* Directions *
Looking at the listing below, retype exactly the lines starting at the one containing "The image size is (1568, 730)." and ending at the one containing "The height and width of the screenshot is (812, 1472).", both included, and nothing else.

┄┄┄┄┄┄┄┄┄┄┄┄┄┄┄┄┄┄┄┄

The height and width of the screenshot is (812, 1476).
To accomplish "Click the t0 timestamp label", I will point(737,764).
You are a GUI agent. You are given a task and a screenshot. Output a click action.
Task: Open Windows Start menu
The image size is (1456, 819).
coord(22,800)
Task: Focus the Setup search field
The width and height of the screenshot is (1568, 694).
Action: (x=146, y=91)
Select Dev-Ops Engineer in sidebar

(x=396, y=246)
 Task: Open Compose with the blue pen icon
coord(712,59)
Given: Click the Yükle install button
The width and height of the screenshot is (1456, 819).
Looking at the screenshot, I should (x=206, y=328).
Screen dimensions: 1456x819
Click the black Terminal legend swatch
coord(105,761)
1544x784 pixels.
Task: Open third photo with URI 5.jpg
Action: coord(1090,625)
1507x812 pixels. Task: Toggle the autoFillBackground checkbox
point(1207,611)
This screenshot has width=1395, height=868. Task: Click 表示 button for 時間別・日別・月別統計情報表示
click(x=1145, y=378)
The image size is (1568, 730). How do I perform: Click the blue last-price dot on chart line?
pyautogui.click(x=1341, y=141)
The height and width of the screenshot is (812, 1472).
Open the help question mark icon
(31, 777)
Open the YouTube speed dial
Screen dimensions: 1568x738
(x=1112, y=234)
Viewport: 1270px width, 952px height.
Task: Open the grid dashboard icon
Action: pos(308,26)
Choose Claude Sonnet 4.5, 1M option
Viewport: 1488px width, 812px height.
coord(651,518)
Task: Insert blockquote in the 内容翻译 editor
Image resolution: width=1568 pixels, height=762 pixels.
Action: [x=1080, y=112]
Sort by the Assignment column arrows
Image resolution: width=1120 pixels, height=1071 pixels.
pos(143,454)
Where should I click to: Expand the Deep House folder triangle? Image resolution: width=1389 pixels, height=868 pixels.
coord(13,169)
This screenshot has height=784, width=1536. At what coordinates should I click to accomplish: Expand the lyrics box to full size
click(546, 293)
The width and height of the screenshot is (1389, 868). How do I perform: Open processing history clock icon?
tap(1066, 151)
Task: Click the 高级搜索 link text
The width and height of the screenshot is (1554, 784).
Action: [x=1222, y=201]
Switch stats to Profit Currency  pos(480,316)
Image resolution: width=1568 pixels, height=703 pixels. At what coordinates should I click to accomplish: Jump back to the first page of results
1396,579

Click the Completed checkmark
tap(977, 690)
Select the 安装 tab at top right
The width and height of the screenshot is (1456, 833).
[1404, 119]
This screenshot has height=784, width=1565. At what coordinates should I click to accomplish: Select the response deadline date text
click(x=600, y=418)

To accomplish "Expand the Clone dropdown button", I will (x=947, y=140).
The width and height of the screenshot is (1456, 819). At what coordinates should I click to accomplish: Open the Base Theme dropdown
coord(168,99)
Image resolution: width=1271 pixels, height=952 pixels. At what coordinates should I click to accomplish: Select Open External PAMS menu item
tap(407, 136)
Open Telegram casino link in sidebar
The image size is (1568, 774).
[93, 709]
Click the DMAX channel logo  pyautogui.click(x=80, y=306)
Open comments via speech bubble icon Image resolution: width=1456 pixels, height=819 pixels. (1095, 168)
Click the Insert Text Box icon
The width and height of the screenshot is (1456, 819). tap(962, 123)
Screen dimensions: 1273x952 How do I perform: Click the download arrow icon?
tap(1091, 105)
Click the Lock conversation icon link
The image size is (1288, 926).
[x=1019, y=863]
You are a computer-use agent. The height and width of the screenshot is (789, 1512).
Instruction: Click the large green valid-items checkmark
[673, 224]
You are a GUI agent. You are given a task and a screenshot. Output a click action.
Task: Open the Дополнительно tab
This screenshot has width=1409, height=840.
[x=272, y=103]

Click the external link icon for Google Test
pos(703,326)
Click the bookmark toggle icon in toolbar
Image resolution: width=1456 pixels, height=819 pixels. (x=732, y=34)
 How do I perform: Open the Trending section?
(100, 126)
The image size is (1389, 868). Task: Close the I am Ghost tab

┄┄┄┄┄┄┄┄┄┄┄┄┄┄┄┄┄┄┄┄

* Task solution *
The image size is (1568, 730). How do I perform: Click the blue last-price dot on chart line?
pyautogui.click(x=1341, y=141)
The height and width of the screenshot is (812, 1472).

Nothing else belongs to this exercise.